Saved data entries

+===+

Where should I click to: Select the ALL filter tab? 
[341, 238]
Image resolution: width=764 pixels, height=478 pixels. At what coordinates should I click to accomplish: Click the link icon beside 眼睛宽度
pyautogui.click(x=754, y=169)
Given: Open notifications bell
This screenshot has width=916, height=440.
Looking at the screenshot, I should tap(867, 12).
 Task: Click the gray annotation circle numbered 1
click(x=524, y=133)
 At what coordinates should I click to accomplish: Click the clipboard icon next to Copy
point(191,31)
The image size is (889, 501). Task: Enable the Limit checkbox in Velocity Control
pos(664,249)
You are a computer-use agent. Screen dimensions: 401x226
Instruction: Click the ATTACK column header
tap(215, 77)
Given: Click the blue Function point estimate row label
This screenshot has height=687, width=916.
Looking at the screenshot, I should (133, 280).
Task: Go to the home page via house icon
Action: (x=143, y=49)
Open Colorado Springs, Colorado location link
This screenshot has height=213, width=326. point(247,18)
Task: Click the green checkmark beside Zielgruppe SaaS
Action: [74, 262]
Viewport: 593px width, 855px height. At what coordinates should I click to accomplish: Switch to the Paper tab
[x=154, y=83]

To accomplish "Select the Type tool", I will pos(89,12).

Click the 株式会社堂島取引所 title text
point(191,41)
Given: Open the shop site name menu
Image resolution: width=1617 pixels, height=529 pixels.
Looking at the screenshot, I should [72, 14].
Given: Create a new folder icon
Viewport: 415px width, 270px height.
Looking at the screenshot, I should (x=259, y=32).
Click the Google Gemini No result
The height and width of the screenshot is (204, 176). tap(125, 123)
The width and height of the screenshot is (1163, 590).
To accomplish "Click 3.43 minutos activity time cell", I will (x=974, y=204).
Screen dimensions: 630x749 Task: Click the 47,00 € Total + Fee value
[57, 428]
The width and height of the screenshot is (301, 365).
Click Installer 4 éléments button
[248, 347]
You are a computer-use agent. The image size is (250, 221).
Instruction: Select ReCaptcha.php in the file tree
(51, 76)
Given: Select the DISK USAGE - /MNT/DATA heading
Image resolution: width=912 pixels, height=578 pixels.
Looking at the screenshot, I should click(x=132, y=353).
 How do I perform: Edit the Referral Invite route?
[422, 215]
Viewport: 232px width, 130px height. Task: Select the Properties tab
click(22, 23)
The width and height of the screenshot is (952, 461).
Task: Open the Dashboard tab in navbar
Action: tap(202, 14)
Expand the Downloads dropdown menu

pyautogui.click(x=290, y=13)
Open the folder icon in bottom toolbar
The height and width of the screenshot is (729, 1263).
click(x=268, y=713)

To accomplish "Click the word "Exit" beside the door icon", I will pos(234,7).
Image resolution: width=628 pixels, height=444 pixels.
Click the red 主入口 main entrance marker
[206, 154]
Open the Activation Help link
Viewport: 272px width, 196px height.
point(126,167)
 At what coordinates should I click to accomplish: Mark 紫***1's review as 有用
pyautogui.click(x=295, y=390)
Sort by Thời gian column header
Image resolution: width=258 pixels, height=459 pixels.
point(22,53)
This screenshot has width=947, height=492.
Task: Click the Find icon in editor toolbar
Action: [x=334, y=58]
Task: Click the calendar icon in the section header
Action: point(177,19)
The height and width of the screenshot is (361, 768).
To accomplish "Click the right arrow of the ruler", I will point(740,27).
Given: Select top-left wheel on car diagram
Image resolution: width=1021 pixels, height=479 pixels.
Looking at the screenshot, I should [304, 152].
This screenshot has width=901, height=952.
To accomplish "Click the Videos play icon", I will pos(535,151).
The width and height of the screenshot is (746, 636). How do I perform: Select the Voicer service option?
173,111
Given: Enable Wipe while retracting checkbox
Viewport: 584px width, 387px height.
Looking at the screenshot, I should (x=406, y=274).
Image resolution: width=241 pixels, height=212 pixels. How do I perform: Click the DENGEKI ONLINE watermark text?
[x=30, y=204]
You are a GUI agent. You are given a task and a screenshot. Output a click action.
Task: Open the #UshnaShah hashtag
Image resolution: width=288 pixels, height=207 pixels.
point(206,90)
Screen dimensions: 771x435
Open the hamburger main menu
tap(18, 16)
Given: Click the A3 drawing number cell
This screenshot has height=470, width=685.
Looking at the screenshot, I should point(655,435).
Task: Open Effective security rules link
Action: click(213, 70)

+===+

> _Your assignment_: Using the entries above, return each line in which the word "will" occurs.

> _Worked solution_:
To accomplish "Select the Type tool", I will pos(89,12).
To accomplish "Click 3.43 minutos activity time cell", I will (x=974, y=204).
To accomplish "Click the word "Exit" beside the door icon", I will pos(234,7).
To accomplish "Click the right arrow of the ruler", I will point(740,27).
To accomplish "Click the Videos play icon", I will pos(535,151).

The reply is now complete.